October 12, 2010 in Sports

Conrad miscues fueled Giants’ win on Sunday

Bobbles put Braves in hole
Paul Newberry Associated Press
 

ATLANTA – How do the Atlanta Braves bounce back from this?

How does Brooks Conrad get over this?

Three errors by the 30-year-old second baseman – a bobbled grounder, a dropped pop fly, a grounder right through the legs in the ninth inning that allowed in the winning run – left the Braves on the verge of elimination in the N.L. Division Series.

San Francisco, on the ropes itself after giving up Eric Hinske’s two-run homer in the eighth, bounced back in its final at-bat with two runs for a 3-2 victory Sunday, the most gut-wrenching game yet in a series that has been tight and tense all the way.

“I’ve never experienced that range of emotions on a baseball field,” the Braves’ Matt Diaz said.

The Giants went up 2-1 in the best-of-5 series.

“I wish I could just dig a hole,” Conrad said, “and sleep in it.”

Everyone felt for Conrad, even the team that benefited from all his miscues.

Just listen to Buster Posey, who hit the hard grounder that resulted in Conrad’s third error: “I thought he would make the play. I wouldn’t wish that on anybody.”

While the Giants celebrated in the visiting clubhouse, senior adviser for baseball operations Tony Siegle worried about the guy on the home side.

“How is Conrad?” Siegle asked a reporter. “I feel so bad for him over here.”

Conrad’s teammates tried to console him, remembering that he was a valuable contributor off the bench this season, his first full year in the big leagues. His biggest hit came in May, when he hit a pinch-hit grand slam that capped a seven-run ninth and gave the Braves a 10-9 victory over Cincinnati.

“We love him more now than we ever have,” said Tim Hudson, who pitched seven innings in a duel with San Francisco’s Jonathan Sanchez. “We wouldn’t be here without him.”

As a result of Conrad’s errors, he was benched for Monday night’s game.

Giants manager Bruce Bochy left himself open to criticism by going to the bullpen after Sanchez had allowed only two hits in 7 1/3 innings and led 1-0. Sergio Romo served up the pinch-hit homer to Hinske, giving the Braves a 2-1 lead and needing only three outs to gain the upper hand in the series.

“To come back like that after a two-run homer in the bottom of the eighth, I mean, that can take the wind out of your sails,” Bochy said. “And these guys came right back and found a way to get it done.
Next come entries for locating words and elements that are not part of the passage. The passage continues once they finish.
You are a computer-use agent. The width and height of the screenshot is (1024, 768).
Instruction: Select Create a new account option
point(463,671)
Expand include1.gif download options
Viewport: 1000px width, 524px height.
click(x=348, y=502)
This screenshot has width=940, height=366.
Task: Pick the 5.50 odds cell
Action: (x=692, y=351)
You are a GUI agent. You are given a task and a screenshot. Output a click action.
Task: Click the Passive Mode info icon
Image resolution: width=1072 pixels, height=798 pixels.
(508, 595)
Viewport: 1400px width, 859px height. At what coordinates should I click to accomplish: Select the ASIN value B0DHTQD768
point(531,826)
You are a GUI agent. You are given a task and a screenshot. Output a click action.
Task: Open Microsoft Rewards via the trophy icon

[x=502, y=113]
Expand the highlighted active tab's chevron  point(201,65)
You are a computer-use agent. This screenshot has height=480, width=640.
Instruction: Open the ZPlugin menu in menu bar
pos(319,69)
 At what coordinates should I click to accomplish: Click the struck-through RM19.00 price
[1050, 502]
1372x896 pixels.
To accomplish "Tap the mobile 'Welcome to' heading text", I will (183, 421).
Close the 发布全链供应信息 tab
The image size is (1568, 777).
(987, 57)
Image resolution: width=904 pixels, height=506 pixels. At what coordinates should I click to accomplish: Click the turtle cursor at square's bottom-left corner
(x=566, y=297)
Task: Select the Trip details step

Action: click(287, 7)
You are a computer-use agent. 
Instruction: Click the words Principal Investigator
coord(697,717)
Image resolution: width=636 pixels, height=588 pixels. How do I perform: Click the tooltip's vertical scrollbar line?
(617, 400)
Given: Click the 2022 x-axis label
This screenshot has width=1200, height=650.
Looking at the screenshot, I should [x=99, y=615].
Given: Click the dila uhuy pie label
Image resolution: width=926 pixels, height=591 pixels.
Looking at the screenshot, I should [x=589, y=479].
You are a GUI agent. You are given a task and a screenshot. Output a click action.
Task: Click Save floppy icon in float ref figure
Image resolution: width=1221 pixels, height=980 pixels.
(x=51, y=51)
That is a great win.”

And a horrendous loss for the Braves, ranking right up there with Game 4 of the 1996 World Series when Jim Leyritz hit a three-run homer that helped the Yankees pull out an 8-6 victory in a game Atlanta led 6-0.

It also brings Cox within one loss of retirement. He announced more than a year ago this would be his final season, and the Braves rewarded him by making the postseason for the first time since 2005.

But Atlanta has a number of key players on the DL, leaving a depleted lineup that is batting just .165 against the Giants. In fact, Conrad is starting only because Chipper Jones and Martin Prado have season-ending injuries.

That didn’t lessen the sting of Game 3.

“We had this one won,” Cox said. “We’re not the best team in baseball, OK, but we can win games and we can compete against anybody. But we can’t afford to make mistakes.”

Nail-biters, one-run games – the first three were all decided by one run – are nothing new to the Giants. Bochy and his players are used to it.

“They call it Giants baseball torture,” the manager joked.

“It’s the way we play,” he said. “A lot of tight games. If we play enough of them, guys get accustomed to it.”